* DATA EXTRACTS
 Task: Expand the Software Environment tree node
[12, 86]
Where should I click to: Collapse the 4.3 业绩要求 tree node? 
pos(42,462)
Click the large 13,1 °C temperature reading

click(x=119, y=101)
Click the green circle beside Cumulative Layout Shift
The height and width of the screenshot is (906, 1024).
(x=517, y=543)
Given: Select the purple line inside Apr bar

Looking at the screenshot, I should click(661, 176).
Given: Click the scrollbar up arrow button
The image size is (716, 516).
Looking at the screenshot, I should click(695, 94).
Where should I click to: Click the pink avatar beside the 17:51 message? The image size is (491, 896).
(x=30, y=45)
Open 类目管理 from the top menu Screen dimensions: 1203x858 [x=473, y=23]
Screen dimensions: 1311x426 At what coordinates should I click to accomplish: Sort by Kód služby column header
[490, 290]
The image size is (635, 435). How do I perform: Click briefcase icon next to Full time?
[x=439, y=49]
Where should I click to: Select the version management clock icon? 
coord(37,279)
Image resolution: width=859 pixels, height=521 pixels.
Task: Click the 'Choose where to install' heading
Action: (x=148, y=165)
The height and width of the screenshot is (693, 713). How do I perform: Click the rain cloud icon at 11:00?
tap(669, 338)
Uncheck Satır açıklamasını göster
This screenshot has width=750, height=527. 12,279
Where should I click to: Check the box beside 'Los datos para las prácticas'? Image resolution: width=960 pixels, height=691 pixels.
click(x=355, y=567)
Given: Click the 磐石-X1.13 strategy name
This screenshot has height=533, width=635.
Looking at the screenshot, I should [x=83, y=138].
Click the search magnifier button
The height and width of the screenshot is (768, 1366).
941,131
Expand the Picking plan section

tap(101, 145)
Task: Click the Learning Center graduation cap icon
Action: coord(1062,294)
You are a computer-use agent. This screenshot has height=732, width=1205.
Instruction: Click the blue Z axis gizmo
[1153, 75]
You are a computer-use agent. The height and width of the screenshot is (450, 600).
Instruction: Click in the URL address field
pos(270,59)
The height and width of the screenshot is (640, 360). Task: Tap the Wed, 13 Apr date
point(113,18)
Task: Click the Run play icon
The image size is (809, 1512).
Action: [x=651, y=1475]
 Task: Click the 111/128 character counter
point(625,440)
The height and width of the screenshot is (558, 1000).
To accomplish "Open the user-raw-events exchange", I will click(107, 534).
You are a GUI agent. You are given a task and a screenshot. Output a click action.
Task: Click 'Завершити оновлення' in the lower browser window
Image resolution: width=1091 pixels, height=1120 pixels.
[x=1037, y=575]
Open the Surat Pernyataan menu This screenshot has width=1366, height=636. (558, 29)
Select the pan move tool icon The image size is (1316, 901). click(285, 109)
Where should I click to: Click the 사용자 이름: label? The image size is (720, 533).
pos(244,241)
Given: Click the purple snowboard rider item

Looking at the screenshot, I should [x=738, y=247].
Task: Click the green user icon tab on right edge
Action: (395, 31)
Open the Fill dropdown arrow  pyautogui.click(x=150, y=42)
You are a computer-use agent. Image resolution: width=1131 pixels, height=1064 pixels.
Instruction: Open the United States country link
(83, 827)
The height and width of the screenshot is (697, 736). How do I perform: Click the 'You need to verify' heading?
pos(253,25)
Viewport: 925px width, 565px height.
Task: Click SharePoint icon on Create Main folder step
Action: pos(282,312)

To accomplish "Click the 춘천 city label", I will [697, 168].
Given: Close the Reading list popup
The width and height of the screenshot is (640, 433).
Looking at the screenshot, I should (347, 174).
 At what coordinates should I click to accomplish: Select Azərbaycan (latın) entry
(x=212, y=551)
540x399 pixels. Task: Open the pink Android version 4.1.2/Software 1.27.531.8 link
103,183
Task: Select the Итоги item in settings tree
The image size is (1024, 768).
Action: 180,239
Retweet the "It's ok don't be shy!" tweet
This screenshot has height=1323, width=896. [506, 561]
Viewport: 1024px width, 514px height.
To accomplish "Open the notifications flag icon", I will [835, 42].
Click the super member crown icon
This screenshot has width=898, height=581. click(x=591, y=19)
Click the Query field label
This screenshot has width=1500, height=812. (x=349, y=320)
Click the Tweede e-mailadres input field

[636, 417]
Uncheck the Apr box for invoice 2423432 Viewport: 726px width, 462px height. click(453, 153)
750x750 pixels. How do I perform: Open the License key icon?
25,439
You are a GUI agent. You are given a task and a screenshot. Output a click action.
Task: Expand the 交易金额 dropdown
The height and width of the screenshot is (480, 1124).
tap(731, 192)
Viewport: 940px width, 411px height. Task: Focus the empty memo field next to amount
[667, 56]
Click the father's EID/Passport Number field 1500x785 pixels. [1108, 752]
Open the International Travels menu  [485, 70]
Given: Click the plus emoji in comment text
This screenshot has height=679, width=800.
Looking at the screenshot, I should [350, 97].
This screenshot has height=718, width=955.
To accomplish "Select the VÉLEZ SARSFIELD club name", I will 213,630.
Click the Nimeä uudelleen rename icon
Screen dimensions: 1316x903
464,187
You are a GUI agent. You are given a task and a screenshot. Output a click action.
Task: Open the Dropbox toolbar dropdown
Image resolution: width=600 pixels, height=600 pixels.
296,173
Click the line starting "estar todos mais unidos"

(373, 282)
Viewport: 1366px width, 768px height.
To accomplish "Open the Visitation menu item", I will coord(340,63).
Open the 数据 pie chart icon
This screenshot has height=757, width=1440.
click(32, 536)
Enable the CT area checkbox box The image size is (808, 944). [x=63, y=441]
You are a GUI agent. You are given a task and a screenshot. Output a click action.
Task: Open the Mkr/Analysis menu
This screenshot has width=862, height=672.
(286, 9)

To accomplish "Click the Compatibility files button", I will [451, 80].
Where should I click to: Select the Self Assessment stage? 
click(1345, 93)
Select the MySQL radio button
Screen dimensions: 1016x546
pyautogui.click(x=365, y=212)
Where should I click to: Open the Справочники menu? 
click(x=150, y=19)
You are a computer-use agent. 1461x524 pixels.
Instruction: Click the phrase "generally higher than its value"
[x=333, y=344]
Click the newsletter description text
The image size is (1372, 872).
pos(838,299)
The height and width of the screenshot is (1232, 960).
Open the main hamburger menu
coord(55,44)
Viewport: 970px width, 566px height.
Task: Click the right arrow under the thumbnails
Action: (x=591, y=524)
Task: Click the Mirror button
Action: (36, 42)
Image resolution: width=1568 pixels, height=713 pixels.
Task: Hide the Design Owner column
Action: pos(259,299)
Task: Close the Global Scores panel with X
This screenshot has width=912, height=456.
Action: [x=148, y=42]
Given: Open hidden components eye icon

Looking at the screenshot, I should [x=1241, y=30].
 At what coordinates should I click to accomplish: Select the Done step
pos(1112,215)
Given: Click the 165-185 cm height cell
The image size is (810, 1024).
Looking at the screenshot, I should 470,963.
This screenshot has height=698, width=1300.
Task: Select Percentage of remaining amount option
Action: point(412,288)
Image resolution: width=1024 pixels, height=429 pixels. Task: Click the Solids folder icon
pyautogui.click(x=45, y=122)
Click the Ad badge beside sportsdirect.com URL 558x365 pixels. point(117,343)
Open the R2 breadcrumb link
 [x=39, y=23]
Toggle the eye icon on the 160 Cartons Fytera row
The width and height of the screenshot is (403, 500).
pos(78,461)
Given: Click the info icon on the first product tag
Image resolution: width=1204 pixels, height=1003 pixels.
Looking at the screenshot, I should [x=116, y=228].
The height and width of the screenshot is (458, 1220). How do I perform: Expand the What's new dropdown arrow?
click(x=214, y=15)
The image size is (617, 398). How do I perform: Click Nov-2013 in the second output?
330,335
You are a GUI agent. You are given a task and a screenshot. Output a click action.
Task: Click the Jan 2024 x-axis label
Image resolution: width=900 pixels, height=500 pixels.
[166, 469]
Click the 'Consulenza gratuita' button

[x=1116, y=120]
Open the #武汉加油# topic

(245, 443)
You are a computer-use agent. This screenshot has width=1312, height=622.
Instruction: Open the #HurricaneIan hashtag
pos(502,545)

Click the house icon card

* ASSIGNED TASK
What you output must be the lines from the opening of the material above up to and including the line with "Open 类目管理 from", reproduced exactly.

* RESPONSE FOR THIS EXERCISE
 Task: Expand the Software Environment tree node
[12, 86]
Where should I click to: Collapse the 4.3 业绩要求 tree node? 
pos(42,462)
Click the large 13,1 °C temperature reading

click(x=119, y=101)
Click the green circle beside Cumulative Layout Shift
The height and width of the screenshot is (906, 1024).
(x=517, y=543)
Given: Select the purple line inside Apr bar

Looking at the screenshot, I should click(661, 176).
Given: Click the scrollbar up arrow button
The image size is (716, 516).
Looking at the screenshot, I should click(695, 94).
Where should I click to: Click the pink avatar beside the 17:51 message? The image size is (491, 896).
(x=30, y=45)
Open 类目管理 from the top menu Screen dimensions: 1203x858 [x=473, y=23]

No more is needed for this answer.